Give back exactly the stretch of data below from the line holding "Task: Click the Al Qamishli city marker" through the line holding "Task: Toggle the Nose layer visibility eye", both ends included, and leave the remaining lines out.

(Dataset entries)
::::
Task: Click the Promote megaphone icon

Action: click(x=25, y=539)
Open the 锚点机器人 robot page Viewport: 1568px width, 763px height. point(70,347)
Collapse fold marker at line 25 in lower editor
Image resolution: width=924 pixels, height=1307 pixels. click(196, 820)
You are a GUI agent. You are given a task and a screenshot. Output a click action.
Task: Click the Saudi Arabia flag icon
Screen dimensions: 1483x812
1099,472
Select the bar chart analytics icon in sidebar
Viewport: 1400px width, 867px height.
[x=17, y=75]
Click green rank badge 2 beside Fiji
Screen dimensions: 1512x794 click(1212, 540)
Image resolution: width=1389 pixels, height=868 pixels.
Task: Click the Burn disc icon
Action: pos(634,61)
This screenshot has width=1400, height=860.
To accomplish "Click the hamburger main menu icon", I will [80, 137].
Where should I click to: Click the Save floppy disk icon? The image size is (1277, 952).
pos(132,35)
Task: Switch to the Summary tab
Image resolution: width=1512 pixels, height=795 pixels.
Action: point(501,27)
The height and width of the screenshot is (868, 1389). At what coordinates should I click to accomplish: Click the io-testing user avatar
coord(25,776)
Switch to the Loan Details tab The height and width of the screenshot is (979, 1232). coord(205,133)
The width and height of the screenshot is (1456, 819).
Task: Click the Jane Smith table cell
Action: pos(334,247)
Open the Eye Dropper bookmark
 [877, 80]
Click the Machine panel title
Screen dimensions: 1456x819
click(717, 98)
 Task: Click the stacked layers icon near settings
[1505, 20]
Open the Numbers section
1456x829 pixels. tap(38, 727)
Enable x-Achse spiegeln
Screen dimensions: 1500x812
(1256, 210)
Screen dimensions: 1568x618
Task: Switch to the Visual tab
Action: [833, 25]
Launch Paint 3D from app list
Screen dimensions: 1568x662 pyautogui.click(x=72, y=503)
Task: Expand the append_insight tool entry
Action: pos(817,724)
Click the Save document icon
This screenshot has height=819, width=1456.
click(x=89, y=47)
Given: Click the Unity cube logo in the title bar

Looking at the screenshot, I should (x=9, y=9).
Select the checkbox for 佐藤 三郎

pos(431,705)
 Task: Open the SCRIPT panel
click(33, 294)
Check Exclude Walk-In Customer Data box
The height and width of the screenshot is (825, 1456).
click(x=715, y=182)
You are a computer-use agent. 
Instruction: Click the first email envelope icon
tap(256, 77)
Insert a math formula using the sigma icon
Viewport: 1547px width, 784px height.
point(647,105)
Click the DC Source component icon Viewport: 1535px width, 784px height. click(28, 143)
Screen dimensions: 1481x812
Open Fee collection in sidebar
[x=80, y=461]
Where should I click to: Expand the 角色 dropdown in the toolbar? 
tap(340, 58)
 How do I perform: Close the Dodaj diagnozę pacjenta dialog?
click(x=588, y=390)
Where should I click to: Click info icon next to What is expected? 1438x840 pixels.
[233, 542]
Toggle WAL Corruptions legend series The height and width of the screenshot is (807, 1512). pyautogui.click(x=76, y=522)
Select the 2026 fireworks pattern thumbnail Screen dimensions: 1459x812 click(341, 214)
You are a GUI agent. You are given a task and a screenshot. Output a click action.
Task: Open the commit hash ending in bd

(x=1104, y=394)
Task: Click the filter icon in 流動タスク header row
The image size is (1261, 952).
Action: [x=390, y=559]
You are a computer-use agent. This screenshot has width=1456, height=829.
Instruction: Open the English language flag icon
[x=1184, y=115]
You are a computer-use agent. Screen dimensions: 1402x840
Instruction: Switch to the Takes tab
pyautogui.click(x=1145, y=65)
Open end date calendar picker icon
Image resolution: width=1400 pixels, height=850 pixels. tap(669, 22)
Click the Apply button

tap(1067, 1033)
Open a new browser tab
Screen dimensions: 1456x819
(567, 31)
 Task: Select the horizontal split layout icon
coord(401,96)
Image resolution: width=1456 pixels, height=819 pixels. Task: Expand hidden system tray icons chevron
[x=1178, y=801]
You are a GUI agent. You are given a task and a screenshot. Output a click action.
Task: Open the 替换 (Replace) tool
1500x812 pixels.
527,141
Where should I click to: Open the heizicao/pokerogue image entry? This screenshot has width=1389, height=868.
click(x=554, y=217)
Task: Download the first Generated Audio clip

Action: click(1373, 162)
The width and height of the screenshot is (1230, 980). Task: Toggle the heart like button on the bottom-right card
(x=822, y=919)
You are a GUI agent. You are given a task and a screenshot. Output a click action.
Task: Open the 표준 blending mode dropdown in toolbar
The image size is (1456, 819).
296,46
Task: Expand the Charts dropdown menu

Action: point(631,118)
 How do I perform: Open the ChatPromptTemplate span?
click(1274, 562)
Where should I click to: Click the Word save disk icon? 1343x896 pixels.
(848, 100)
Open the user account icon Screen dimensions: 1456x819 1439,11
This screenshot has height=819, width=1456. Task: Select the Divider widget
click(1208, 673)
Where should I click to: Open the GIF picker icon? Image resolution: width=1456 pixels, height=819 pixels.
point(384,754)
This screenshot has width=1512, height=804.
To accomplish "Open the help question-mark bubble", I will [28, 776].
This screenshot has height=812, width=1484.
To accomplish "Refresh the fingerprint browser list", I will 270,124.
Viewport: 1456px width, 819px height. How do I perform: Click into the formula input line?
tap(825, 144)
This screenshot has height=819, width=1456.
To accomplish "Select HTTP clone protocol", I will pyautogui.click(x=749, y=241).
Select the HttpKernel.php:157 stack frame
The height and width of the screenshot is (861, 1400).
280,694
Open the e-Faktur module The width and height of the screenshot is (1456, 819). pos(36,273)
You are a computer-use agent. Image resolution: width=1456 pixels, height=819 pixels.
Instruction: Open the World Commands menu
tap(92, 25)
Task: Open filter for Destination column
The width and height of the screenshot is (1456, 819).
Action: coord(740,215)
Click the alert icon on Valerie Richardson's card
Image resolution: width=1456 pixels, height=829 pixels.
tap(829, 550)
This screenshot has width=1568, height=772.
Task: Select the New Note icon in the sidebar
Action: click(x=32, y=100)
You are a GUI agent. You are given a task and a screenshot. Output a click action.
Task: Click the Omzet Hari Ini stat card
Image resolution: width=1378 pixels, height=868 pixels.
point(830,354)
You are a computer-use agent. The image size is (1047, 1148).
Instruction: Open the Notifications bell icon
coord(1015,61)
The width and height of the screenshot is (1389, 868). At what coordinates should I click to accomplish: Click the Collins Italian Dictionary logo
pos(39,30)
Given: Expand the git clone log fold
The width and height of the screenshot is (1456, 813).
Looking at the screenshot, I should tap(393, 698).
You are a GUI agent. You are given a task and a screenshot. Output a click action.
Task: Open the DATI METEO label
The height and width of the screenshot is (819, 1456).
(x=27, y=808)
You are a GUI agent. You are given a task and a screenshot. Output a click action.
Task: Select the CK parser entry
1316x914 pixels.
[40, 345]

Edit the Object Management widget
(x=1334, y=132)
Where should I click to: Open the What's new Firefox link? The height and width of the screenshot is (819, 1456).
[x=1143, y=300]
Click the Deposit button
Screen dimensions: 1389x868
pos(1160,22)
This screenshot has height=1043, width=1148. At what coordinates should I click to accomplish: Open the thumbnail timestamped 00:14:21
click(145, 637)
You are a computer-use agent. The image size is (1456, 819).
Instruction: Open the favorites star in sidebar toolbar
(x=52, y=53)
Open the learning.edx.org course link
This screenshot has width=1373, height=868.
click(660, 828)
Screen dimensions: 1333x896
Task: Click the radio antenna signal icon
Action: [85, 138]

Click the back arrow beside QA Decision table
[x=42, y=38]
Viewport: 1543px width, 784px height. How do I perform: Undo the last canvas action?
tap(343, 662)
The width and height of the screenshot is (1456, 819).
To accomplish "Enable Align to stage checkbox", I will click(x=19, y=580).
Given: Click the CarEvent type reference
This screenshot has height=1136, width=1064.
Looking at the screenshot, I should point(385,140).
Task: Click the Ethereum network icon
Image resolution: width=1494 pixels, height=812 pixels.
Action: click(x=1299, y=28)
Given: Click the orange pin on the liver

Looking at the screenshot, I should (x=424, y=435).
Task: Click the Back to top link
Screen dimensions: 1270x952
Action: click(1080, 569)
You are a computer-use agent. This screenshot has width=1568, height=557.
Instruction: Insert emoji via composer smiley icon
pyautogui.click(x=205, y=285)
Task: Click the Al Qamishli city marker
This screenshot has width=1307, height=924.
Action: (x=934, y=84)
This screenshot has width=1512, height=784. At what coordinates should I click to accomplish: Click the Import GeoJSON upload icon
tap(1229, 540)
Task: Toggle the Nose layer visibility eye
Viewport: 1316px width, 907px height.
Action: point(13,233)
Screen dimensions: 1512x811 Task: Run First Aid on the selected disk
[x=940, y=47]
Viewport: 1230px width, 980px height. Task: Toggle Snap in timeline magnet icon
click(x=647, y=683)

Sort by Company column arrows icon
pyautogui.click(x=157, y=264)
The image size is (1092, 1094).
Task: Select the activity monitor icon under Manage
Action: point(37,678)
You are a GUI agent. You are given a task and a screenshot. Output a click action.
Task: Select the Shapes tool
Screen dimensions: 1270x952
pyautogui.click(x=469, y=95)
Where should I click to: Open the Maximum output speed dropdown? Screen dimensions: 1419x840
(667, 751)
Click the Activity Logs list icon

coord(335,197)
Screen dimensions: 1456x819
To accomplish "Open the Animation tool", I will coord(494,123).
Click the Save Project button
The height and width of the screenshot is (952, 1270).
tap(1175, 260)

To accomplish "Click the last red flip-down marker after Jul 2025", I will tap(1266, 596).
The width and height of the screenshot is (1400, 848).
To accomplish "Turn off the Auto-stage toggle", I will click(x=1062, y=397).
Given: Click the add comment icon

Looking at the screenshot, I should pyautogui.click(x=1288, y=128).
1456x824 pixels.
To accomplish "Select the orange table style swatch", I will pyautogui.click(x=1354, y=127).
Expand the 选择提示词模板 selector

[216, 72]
::::
[EXERCISE SOLUTION]
Task: Click the Al Qamishli city marker
This screenshot has width=1307, height=924.
Action: (x=934, y=84)
This screenshot has width=1512, height=784. At what coordinates should I click to accomplish: Click the Import GeoJSON upload icon
tap(1229, 540)
Task: Toggle the Nose layer visibility eye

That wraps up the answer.